Work required:
Resume the article on the zika outbreak in Kanpur, writing on from its final line.

Provided passage:
The government’s response to zika virus was after a delay of almost 10 days from the announcement of the first case. On November 1, the state government set up a ward for zika patients at Kashiram Hospital and constituted teams of the civic and health departments to detect zika larvae around the Air Force Station.

On November 9, a press release by the Kanpur administration announced that the government had collected some 3,960 samples to test for zika. “Not once have I seen a fogging machine in our area in the past two years,” says Nisha Pal. “Even earlier, when they did undertake fogging operations, the machines barely emitted smoke,” she adds.

“Had the government conducted fogging operations, the outbreak would never have happened,” says Mamata Singh, the ASHA worker who oversaw Shrivastava’s delivery.

UP is one of three states to report zika cases this year. On July 8, Kerala reported the first zika infection, and has had 70 cases so far. The third is Maharashtra, with one case reported. Earlier, India reported zika cases twice — in 2017 (133 cases) and 2018 (290 cases).

 Though children born to ZIka-infected mothers often have underdeveloped skulls, Anita Shrivastava of Kanpur was glad to deliver a health baby despite the infection (Photograph: Navneet Jaiswal)

Recorded data:
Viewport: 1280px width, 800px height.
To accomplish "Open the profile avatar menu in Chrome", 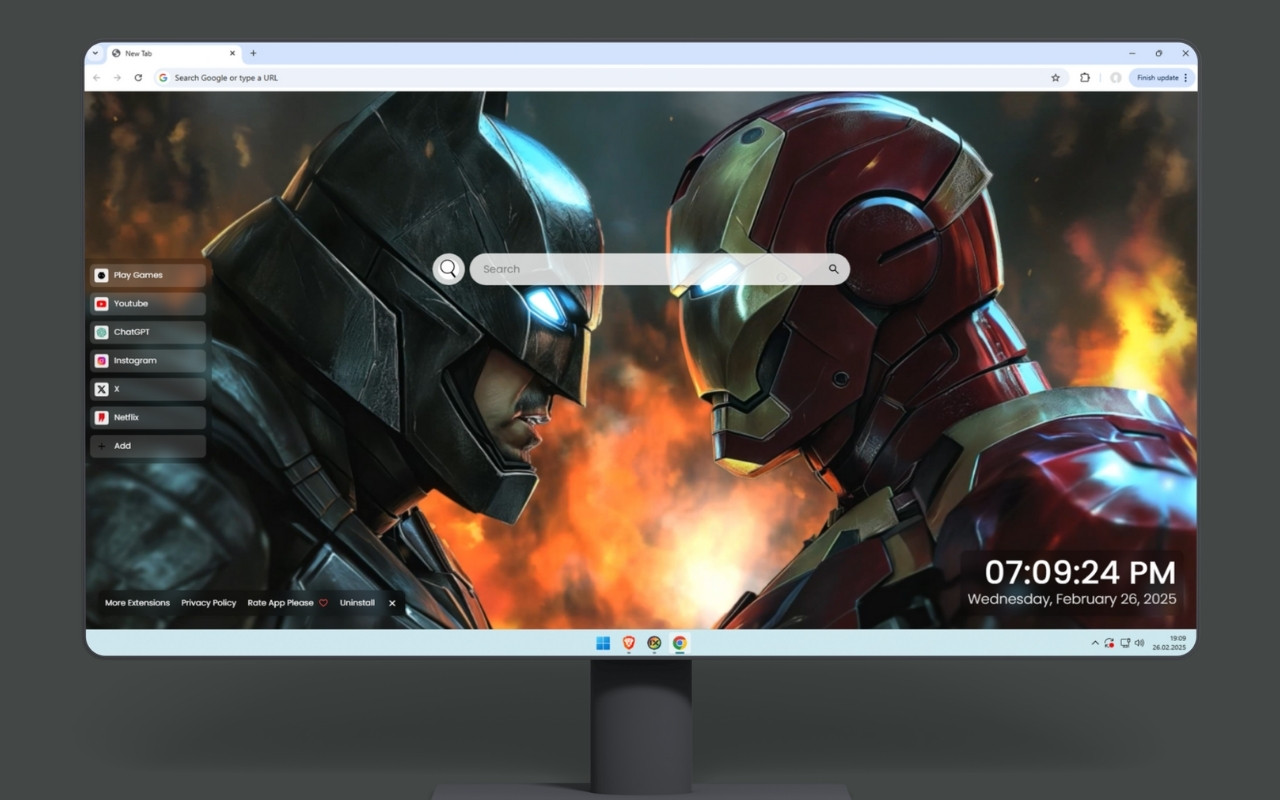I will pyautogui.click(x=1115, y=77).
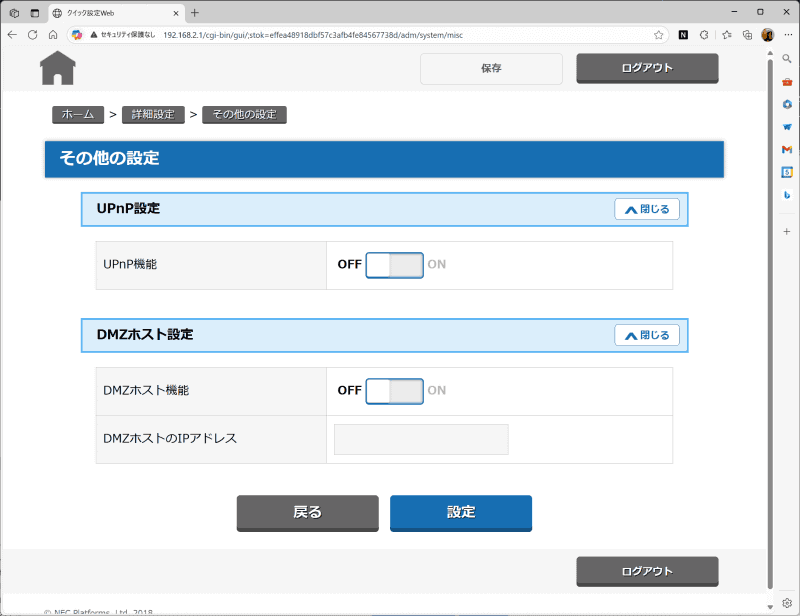
Task: Click the plus icon to customize the sidebar
Action: point(787,231)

Reply to the task:
Flurry of cases

The spread of mosquito-borne diseases such as zika to new geographic regions and populations is a cause of worry on several grounds. First, no specific treatment is available for most such diseases, be it zika fever, dengue or chikungunya. Second, their symptoms closely resemble COVID-19 and other viral infections that spread through the bite of insects.

This might lead to delayed diagnosis or misdiagnosis of the disease. Retrospective tesing in Kerala found that before the pregnant woman was identified as the first case of zika fever on July 8, some 13 of 19 staff in the hospital where she was undergoing treatment were also positive for the virus. This indicates “cryptic transmission of ZIKV [zika virus] in Kerala state since May 2021,” notes WHO in a statement on October 14.

Third, erratic weather patterns due to climate change have added an uncertain, surprise dimension to the battle against mosquitoes, particularly the species of Aedes that are the most common carrier of infections like zika, dengue, chikungunya and the haemorrhagic yellow fever.

Originally found in tropical and sub-tropical regions, Aedes mosquitoes are now present on all continents except Antarctica. If left unchecked, rare diseases like zika might become endemic to regions that have remained unaffected by it.

Know your zika

Since 2007, there have been multiple outbreaks of Zika virus across the world

ZIKA WAS first isolated from a rhesus monkey in Uganda’s Zika forest in 1947 and in humans in 1952. Over the next five decades, only 15 cases were reported from Africa and Southeast Asia.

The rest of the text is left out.